The following chapters of the book “Computer Vision: Algorithms and Applicatons” from Richard Szeliski have further information about the topic:

* Chapter 4: Computer Vision: Algorithms and Applications.

* Chapter 5: Segmentation.



## Video segmentation

Given the video stored in ‘Barcelona-sequence’, which contains images acquired by a static camera, we ask you to:
- Find the temporal segments of the video (shots). Where the scene change? (Section 3.1)
- Extract the background images and thus, remove all the "artifacts" considered as foreground related to movement. (Section 3.2)


Note: One of the applications of the backgroun subtraction methods is the button "remove tourists" implemented in most commercial photo cameras. For instance, Adobe uses the "Monument Mode", which automatically deletes the people going by the cameras. Today, most of videoconference tools allow to put a virtual background. Thus, they need to extract the person (the foreground) and to put it on the new virtual background.


## 3.1 Segmentation of video shots

Read and visualize the sequence of images "images/Barcelona-sequence".

Hint: In order to read a collection of images, we wil use the function [animation.FuncAnimation](https://matplotlib.org/2.0.0/api/_as_gen/matplotlib.animation.FuncAnimation.html).

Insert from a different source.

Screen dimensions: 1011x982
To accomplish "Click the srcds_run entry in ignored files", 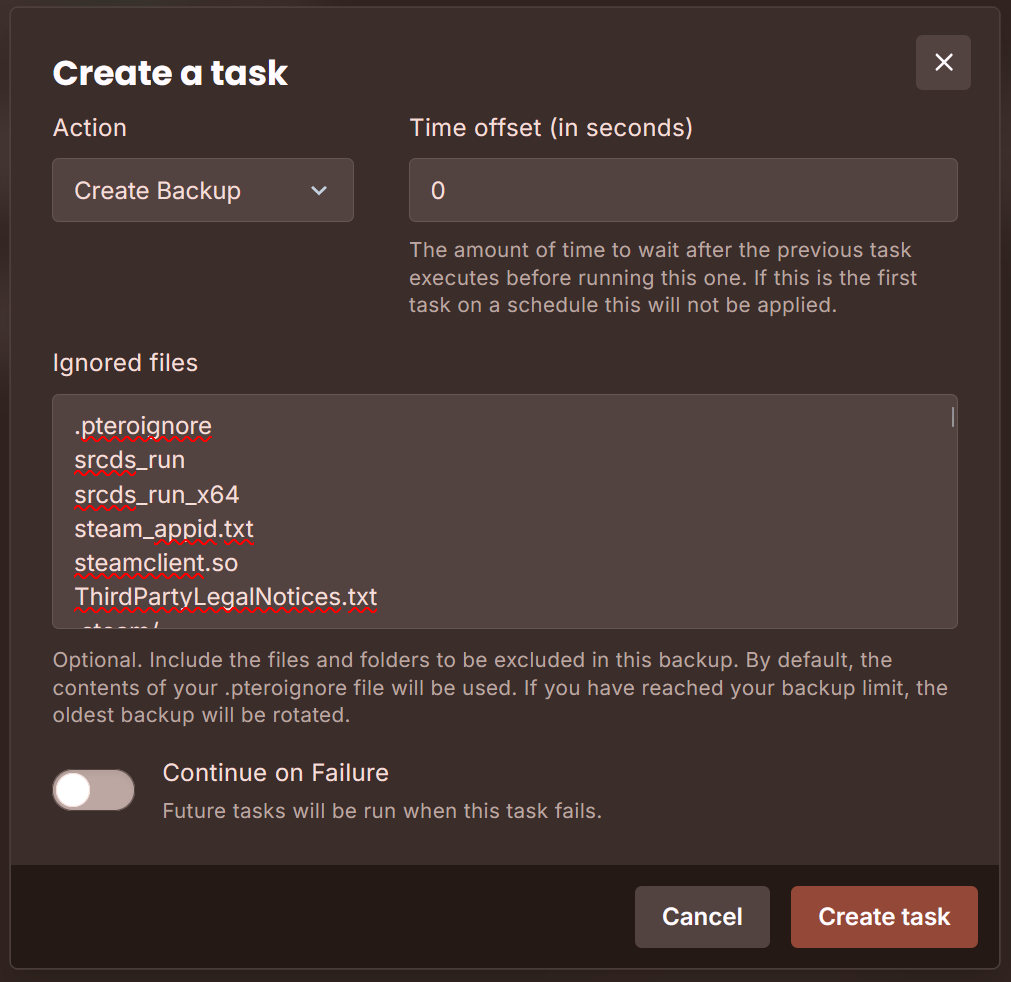I will point(130,460).
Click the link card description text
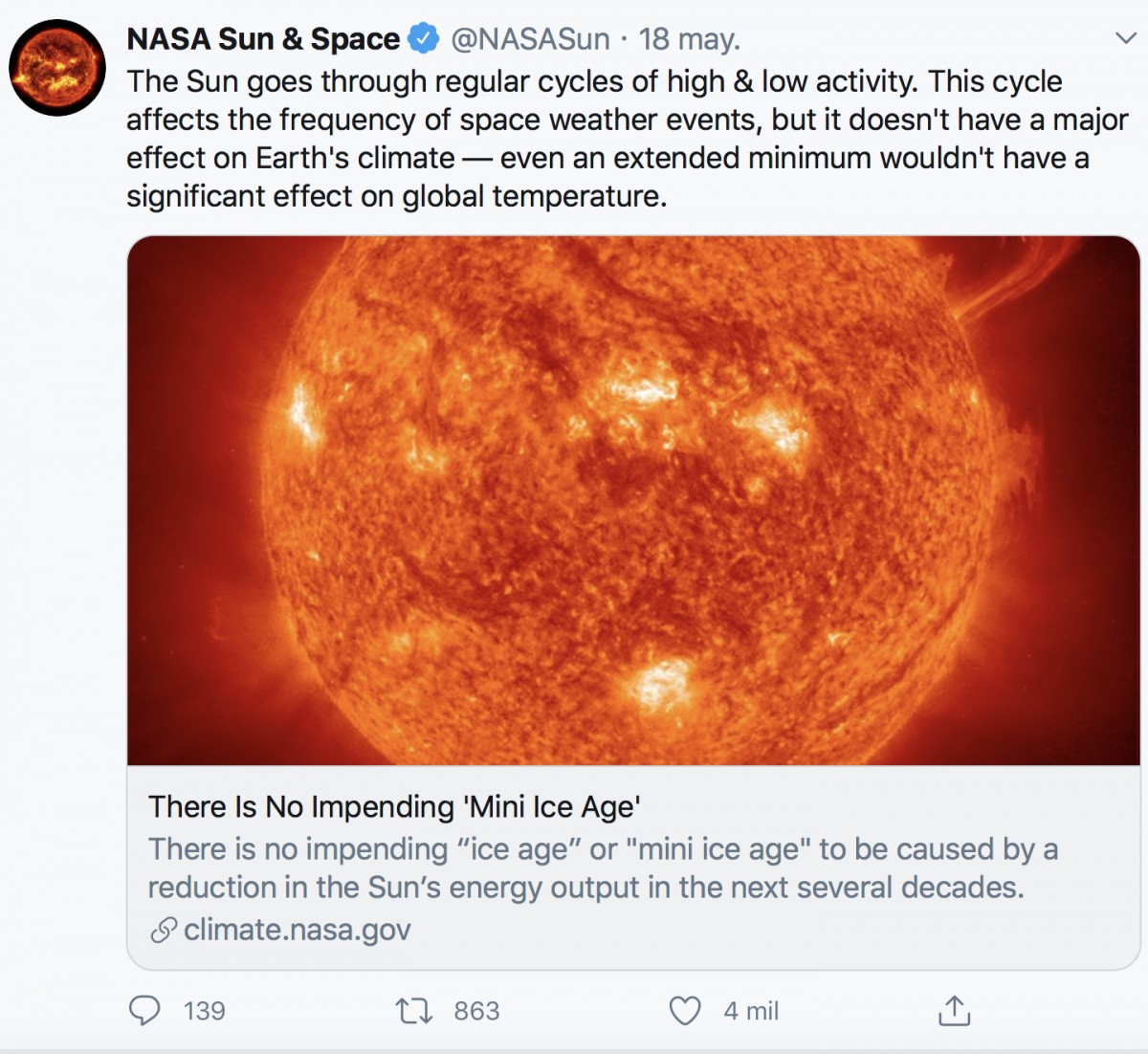The height and width of the screenshot is (1054, 1148). (603, 868)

Observe in the following Example, how FuncAnimation is used to read and visualize a sequence of frames. Explore the parameters of animation.FuncAnimation().

In [1]:
%matplotlib inline

In [5]:
# Example
import numpy as np
import skimage
from skimage import io
import matplotlib.pyplot as plt
import matplotlib.animation as animation

ic = io.ImageCollection('images/Barcelona-sequence/*.png')
        # Reading a sequence of images from a folder

%matplotlib nbagg 
    #Changing the pluggin is necessary always when visualizing a video!

fig = plt.figure()  # Create figure
im = plt.imshow(ic[0], animated=True) #Visualize the first image

def updatefig1(i):   #Updating the frame visualization
    im.set_array(ic[i*5]) #Changing the content of the canvas
    return im, #to return a tuple!

plt.show()
ani = animation.FuncAnimation(fig, updatefig1, interval=5, blit=True, frames=50, repeat= False)
plt.show()

<IPython.core.display.Javascript object>

a) Each of the scenes in a video is usually called 'shot'. Find where a shot (scene) finishes and the following starts (the shot boundaries). 

To solve this exercise, you need to create a **temporal plot** showing a frame by frame difference measure to be defined by you, being applicable to distinguish the shots. Define a criterion to detect the boundaries of the shots and visualize it in a static plot.

In [7]:
"""
NOTE: the solution will be on top of the Funcanimation implementation for the plot. This one is a solution using a for loop 
to test it, but the implementation for the real solution will later below, since we no longer need the for loop
"""
from skimage import img_as_float
from skimage.exposure import histogram
from skimage.util import compare_images
"""
Algorithm:

Obtain the difference between consecutive frames (e.g. by histograms differences)

Decide where there is a jump in the frames appearance.

Cut video segments.

Obtain the foreground image (e.g. using the median filter).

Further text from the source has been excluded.